It’s taken me too long to get here, I know.
The Under Presents, Tender Claws’ latest VR extravaganza, has been available for six whole months and much like Virtual Virtual Reality before it, I’ve been sleeping on it. Not because I didn’t want to dive in — I’m a huge fan of the team’s work both in and out of VR — but because I knew once I did, I’d be down a peculiar type of rabbit hole, one that isn’t easy to dig your way out of. But, with the SteamVR version out, live performances nearing their end and, well, a lot of reasons to stay inside right now, I finally decided to right that wrong.
And down I tumbled.
From the outside looking in, it’s hard to quantify what The Under Presents actually is. A glance at the Steam/Oculus store page will tell you that it’s some sort of multiplayer/single-player/live theater/narrative-driven… thing, and trying to decipher these many threads can distract you from deciding if, y’know, you actually want to buy it. So let’s lay it out straight.

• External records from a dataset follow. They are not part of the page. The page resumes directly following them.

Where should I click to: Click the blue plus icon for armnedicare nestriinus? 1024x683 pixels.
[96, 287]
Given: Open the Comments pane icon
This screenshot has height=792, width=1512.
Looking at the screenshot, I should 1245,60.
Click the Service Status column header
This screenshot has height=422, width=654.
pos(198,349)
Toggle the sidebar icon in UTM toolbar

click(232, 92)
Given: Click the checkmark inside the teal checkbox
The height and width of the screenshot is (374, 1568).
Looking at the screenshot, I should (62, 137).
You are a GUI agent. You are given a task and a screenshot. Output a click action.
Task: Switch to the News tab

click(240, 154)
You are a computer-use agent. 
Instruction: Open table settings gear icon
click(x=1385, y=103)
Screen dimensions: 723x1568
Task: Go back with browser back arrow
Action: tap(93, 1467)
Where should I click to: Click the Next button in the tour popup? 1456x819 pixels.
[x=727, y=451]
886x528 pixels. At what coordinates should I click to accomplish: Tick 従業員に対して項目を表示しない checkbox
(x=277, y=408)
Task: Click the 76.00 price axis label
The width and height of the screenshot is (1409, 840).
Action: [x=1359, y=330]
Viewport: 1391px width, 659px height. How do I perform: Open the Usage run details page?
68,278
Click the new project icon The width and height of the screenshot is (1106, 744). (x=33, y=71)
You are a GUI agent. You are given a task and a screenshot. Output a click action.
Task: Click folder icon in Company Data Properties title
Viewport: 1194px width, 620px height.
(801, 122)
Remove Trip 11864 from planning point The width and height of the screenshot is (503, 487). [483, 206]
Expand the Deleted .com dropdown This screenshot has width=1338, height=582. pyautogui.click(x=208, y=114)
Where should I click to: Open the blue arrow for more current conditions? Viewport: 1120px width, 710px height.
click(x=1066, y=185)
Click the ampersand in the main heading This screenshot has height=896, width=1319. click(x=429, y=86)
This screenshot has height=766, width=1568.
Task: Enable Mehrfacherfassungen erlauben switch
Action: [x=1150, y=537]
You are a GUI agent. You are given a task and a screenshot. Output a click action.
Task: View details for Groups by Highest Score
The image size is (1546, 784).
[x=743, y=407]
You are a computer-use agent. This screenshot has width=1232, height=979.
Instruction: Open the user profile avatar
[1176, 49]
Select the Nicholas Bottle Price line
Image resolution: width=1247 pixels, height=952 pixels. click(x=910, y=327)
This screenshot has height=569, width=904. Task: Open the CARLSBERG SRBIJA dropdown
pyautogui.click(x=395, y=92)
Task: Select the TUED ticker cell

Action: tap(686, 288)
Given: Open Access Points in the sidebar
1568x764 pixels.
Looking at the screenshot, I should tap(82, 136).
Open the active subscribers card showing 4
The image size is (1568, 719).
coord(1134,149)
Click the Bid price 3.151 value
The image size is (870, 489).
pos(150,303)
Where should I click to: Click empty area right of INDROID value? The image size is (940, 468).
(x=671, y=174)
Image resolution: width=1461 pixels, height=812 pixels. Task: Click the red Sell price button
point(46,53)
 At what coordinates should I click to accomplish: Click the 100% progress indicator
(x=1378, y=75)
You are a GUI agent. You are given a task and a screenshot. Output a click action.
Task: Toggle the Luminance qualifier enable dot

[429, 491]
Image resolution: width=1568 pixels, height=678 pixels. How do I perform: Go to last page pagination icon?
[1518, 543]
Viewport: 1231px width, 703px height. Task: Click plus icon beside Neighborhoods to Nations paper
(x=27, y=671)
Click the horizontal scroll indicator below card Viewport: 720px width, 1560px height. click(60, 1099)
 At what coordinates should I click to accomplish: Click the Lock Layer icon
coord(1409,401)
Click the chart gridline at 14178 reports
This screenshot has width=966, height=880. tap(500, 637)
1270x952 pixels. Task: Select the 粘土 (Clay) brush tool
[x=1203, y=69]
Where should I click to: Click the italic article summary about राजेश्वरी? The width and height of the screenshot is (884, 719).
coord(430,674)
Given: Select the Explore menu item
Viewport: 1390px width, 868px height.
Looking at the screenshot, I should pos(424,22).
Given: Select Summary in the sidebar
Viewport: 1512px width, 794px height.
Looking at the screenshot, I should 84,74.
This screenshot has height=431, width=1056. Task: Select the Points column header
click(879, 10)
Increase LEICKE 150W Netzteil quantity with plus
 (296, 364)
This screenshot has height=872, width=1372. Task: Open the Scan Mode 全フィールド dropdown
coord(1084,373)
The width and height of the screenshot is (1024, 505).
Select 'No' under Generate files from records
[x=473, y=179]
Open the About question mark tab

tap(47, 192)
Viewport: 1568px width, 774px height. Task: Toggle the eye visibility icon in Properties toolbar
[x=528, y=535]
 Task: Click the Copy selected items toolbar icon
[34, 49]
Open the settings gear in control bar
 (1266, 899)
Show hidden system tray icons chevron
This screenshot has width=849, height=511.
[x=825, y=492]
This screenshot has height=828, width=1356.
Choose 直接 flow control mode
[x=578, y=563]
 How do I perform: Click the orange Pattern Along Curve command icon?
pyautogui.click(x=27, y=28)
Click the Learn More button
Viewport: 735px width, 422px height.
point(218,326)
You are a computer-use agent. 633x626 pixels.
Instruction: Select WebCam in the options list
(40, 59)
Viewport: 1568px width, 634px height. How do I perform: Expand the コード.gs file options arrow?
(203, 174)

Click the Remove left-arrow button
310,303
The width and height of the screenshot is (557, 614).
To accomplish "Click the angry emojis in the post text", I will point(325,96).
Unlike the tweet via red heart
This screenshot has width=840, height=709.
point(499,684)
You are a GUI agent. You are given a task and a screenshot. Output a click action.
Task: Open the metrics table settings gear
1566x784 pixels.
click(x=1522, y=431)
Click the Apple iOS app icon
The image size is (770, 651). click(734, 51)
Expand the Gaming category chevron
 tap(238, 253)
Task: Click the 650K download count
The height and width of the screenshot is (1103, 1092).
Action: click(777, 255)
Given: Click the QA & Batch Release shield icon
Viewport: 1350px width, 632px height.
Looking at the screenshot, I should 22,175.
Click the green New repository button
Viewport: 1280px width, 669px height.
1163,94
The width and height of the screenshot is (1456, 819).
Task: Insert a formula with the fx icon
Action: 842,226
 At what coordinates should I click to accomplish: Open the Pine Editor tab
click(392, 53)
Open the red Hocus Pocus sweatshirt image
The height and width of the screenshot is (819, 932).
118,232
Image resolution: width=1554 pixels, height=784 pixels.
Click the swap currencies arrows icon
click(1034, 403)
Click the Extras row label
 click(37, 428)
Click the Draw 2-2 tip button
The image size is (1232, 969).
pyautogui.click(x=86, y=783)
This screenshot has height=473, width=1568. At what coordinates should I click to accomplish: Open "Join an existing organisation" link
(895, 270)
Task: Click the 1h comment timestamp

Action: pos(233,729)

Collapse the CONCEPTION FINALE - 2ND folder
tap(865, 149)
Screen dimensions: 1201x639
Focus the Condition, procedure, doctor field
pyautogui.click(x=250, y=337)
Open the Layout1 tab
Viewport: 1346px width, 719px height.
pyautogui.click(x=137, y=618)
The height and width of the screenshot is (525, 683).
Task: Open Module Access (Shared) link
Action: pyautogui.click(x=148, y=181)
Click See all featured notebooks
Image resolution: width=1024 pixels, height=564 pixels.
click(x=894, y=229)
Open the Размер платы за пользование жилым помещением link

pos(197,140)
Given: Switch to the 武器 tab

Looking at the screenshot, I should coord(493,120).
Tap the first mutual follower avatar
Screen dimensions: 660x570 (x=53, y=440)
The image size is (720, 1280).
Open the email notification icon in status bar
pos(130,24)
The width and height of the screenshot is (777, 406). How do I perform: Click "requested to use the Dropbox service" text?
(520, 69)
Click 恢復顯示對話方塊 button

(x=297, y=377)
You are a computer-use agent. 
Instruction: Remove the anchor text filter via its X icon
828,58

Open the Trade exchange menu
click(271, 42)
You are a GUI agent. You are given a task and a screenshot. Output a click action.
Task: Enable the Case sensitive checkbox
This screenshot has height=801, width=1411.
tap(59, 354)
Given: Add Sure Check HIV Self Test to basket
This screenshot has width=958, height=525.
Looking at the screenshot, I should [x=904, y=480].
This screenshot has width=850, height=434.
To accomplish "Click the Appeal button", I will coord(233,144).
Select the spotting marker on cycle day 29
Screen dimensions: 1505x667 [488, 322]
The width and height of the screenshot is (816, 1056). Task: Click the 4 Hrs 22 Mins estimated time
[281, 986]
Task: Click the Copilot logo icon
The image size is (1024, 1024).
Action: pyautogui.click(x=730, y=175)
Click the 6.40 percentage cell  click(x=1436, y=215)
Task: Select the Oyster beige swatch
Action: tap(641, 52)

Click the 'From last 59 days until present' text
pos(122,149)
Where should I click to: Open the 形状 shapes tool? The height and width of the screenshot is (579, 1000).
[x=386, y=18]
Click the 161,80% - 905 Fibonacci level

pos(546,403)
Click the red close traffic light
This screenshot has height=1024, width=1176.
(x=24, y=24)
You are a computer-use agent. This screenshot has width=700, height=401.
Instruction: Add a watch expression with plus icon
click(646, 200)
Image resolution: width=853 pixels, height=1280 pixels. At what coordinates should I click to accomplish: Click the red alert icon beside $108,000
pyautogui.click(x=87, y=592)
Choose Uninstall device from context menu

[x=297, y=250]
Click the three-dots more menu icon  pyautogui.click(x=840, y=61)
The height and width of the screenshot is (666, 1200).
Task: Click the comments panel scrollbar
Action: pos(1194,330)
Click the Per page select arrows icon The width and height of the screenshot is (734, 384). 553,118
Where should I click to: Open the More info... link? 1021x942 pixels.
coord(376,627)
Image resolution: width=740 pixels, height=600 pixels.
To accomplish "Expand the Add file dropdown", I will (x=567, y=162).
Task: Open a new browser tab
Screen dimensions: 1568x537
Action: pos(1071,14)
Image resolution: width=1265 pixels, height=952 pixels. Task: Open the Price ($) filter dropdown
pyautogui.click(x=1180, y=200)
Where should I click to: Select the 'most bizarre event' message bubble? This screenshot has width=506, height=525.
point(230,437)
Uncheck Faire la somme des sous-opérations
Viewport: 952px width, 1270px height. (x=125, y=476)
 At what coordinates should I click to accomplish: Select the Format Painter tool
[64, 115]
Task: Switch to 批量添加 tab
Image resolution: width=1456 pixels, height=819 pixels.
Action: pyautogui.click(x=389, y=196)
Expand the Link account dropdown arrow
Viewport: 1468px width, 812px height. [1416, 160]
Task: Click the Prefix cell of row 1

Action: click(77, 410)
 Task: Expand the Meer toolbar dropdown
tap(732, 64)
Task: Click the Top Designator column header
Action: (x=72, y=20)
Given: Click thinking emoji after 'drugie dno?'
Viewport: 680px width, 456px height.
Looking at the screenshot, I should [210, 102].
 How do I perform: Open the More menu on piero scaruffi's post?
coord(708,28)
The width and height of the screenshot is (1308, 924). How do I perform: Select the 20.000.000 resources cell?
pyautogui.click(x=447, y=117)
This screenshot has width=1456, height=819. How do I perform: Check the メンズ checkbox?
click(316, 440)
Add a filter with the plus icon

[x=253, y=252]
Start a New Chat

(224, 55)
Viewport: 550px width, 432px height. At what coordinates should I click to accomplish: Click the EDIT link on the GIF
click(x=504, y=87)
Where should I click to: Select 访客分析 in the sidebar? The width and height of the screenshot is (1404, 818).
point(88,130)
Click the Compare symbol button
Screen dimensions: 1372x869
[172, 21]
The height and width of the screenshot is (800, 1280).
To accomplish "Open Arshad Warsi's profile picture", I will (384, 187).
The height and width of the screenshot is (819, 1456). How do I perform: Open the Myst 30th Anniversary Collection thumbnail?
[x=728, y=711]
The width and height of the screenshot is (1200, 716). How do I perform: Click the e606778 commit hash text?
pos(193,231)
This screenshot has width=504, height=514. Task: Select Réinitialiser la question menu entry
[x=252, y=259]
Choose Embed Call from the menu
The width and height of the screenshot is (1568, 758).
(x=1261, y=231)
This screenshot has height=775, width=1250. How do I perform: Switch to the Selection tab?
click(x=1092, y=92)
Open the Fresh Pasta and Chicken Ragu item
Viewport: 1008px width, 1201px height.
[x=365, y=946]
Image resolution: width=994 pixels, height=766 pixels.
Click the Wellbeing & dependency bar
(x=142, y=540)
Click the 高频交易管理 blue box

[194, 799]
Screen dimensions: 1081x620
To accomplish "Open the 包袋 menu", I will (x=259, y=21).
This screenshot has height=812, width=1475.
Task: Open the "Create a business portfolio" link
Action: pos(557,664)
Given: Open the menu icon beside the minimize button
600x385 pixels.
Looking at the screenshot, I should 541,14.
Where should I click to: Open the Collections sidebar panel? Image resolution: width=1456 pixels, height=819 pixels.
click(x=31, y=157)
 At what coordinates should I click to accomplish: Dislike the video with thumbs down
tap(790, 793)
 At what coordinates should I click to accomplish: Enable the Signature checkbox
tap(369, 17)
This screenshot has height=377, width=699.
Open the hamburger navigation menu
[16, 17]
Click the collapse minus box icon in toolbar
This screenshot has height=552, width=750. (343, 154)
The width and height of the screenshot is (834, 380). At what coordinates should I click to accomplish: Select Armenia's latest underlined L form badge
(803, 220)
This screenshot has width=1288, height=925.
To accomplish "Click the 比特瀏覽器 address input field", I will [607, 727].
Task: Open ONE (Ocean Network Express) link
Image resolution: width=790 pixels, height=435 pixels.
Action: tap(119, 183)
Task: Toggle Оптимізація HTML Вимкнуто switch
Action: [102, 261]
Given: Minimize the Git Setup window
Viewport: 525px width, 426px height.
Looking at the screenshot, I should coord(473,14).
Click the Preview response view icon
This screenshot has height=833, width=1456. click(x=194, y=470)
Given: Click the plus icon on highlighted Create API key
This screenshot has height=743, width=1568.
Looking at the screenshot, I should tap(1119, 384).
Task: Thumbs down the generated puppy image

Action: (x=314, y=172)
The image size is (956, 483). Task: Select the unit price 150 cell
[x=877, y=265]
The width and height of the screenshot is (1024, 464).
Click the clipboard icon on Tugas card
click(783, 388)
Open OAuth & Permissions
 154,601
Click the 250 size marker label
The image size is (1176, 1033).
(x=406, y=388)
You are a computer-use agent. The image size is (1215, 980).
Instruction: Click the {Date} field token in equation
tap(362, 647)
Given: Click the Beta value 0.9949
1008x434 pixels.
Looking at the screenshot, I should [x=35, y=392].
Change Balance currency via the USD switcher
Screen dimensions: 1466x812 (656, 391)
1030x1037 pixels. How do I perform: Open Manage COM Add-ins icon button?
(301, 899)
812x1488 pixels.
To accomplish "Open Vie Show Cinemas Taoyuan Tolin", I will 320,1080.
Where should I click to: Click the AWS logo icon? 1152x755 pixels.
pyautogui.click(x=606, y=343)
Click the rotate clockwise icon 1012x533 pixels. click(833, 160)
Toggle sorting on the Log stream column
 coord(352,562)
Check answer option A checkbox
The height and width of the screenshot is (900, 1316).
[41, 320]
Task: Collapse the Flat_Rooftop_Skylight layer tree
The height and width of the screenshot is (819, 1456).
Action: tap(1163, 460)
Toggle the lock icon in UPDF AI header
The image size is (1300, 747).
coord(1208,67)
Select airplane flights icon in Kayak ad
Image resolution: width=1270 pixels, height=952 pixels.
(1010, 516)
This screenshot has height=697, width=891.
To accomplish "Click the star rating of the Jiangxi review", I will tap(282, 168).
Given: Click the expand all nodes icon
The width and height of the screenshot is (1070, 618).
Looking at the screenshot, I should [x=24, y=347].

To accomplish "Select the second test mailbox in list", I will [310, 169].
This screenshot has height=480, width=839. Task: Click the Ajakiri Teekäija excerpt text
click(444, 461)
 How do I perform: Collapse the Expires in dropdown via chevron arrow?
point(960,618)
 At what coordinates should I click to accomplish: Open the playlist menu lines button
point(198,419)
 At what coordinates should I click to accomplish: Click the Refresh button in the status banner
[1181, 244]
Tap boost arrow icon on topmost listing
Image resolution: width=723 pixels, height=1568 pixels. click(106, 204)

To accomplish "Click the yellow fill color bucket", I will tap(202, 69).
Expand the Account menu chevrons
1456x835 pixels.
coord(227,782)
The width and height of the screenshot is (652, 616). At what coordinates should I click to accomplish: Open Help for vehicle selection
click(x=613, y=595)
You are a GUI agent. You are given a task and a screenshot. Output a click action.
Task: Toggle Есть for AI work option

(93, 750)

In its simplest form, The Under Presents is an experience of two halves, neither of which is terribly well communicated in its opening 20 minutes (something that seems to be a pretty intentional choice). You enter The Under, an otherworldly club that can only be described as Lynchian in nature. It is a strange and wonderful place; you’ll discover a stylish cabaret room with a rotating variety show that suddenly sprawls out into an expansive, mystic dune, the horizon populated with misplaced landmarks. Crabs spring up from beneath the sand to pinch items away from you and the stage itself is housed neatly inside the remains of an enormous behemoth of a ship, left upturned and dried out. If you weren’t already getting Lost island vibes, wait until you discover the hatch in the sand.
This is The Under Presents’ multiplayer and live segment and where it’s at its most fascinating, clearly influenced by the silent social discovery of games like Journey. When you boot up the game, you’ll be loaded into this area with other players (you can go offline, too). There’s no mic support; every player is totally mute save for the ability to click your fingers to help draw attention. From there you’re free to watch shows, which include elaborate dance numbers and comedy routines, or you can venture out into the wastes to explore.
If The Under Presents were Sesame Street, it would be sponsored by the word ‘curiosity’. Though barren on the surface, the hub is filled with countless discoveries to make, rewarding teamwork and investigation with new areas to explore and recipes for casting novel spells.
These are mostly fun extras, like the ability to shoot fireworks or enlarge items you’re holding, but recipes become a precious sort of currency in the game world. Players might appear from over a hilltop and hand you one as a means of making friends. Better yet, they’ll gather a group around them and cast the spell themselves so others can memorize it. It’s an optimistic sort of social VR — though the internet never fails in circumventing that positivity at times — one that channels the nostalgic thrills of obsessing over gaming secrets and easter eggs as a kid.
Plus, if you’re lucky, you may encounter The Under Presents’ most exciting and groundbreaking feature: live NPCs. Popping up seemingly at random throughout the day, a series of actors embodying a cast as eccentric as your surroundings take you on mini-adventures or host games. You might be challenged to not press a button live on stage with a game show host, or a heroic cat may plot to take you on a grand quest. These instances can be dynamic, unpredictable and, above all, completely individual to you.
The other side to The Under Presents’ story is, simply put, a story. At various points across The Under you can access its main show, Timeboat. This single-player narrative unfolds almost identically to Tequila Works’ seminal VR ‘theater’ production, The Invisible Hours.
Acting as a fly on the wall, you follow a cast of characters that embark on a research trip out to sea, exploring the ship and interactions between its crew over the course of three acts and an epilogue. There are chances to change the outcome of the story throughout, and you can reverse and speed up time to keep up with everything that’s going on around you. It’s entertaining if a little bloated (there’s a lot of characters to keep up with), and feels like it could have stood as its own release instead of competing with the app’s more interesting experiments. Then again, it does help ensure there are reasons to visit The Under once the live performances have wrapped up.
But, while Timeboat is an appreciated addition and not subject to the same time restraints as the rest of the game, it’s the social element that really makes The Under Presents, which is why you should try it now and not a moment later. Live performances are set to run through to the end of May, at which point Tender Claws will integrate more pre-recorded elements into the experience. You’ll still be able to play in multiplayer, but you’ll be missing out on something we don’t often get in VR – moments that are genuinely unique to you alone. For that reason, a trip to The Under is worth the price of entry.